Saturday, May 29, 2010

Reflections for 5/29/10

"Experience is the only honest place to begin. Because even when we don't admit that we're beginning out of human experience, we do anyway. We begin out of our so-called first principles, but even those are planted in the experience of Italian people, German people, American people or African people, who all read it through their own eyes but don't admit it. And that's why the gospel has been so culturally trapped. We assume we've all been true to our totally objective first principles of philosophy and theology. But in fact it's all filtered through the cultural eyes, prejudices and assumptions of each country....We've got to be honest enough to admit that. Deductive theology never worked anyway except in the textbooks, and for those few who lived there. Every viewpoint is a view from a point."(R. Rohr "Radical Grace" p.202)

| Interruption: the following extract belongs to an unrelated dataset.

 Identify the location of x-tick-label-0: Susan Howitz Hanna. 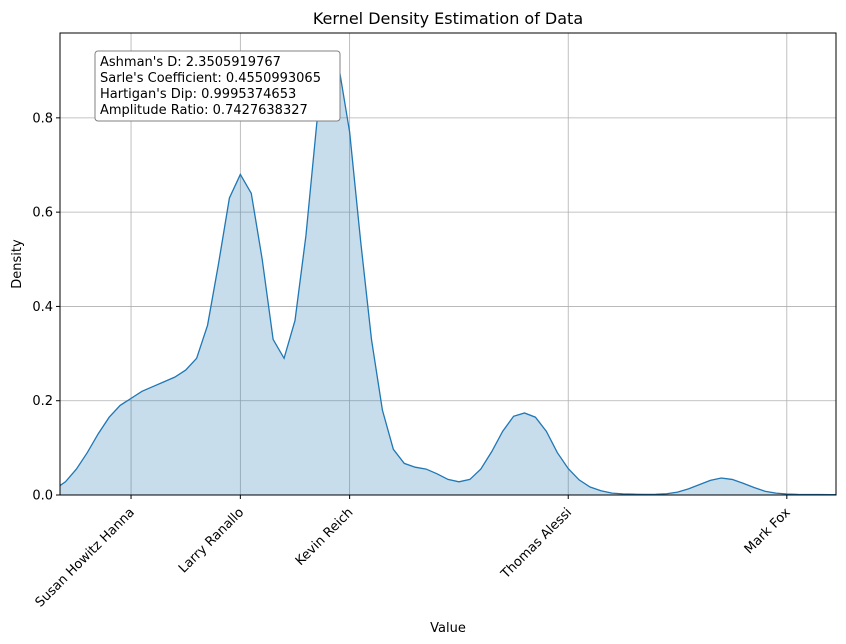
(86, 558).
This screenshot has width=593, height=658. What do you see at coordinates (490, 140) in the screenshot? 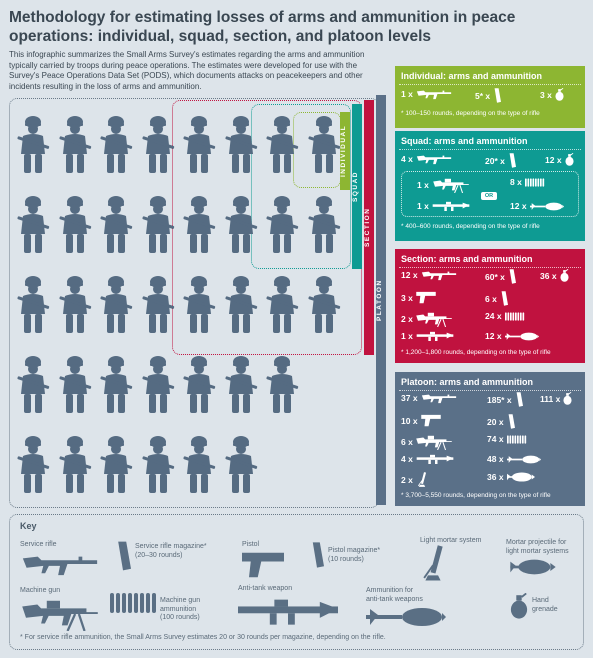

Experience is something everyone has. Unless you've never moved out of your cell, never watched anything but the clouds go by, you have experience. And even those drastic things are experiences themselves.

Our experiences are what I often refer to as lenses. They affect how I view the world. How I process information. There is nothing in my life that is not truly first filtered through those lenses. The lenses of course become very obvious when my experience clashes with someone else's.

How many times in your life can you recall having a heated discussion with someone. Usually based on what happened or what something means. The problem is that we don't own our biases up front, yet argue vehemently from them. Doesn't matter what the topic is, or what the decision confronting us is.

In the Anglican Communion we like to trot out our "three-legged stool" of scripture, tradition and reason. These are supposed to be the three ways we make theological decisions. One of the things I've noticed is that we ignore experience here. It has been suggested that experience is perhaps a fourth leg. I have a different thought. Most stools have a ring around the legs of the stool. Without that ring, if you sat on the stool it would collapse. Experience is that ring. I read scripture through my experience. I view tradition through my experience. All reasoning is fueled by my experience.

This is not to say that experience has the final word. However we do need to start owning our experiences before entering into deeper debates. We also need to honor the experiences of others that may be different than ours, rather than forcing them to conform to ours.

Faith for me will always be more about how I experience God, not about what I've read about God or what I think.